• _ENTRIES SUPPLIED_

:::::

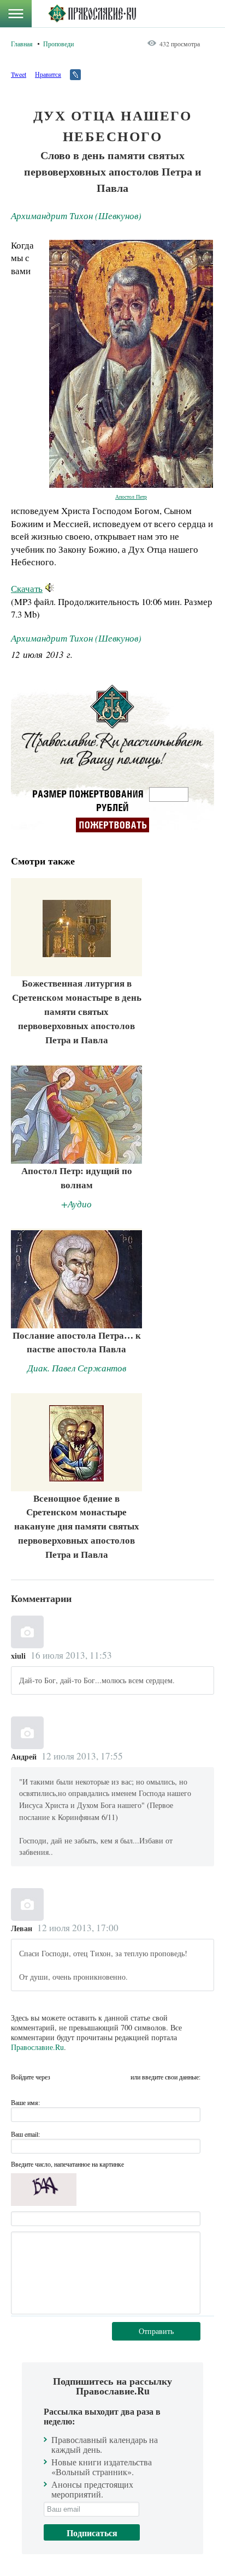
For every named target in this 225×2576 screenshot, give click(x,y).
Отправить (156, 2331)
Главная (22, 43)
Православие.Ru (37, 2047)
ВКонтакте (81, 2076)
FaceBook (61, 2076)
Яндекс (101, 2076)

:::::

• _TASK ITEM_
In the reply, every line of the material above is to be reproduced verbatim, and the images are to be left out.

• _ANSWER AREA_
For every named target in this 225×2576 screenshot, give click(x,y).
Отправить (156, 2331)
Главная (22, 43)
Православие.Ru (37, 2047)
ВКонтакте (81, 2076)
FaceBook (61, 2076)
Яндекс (101, 2076)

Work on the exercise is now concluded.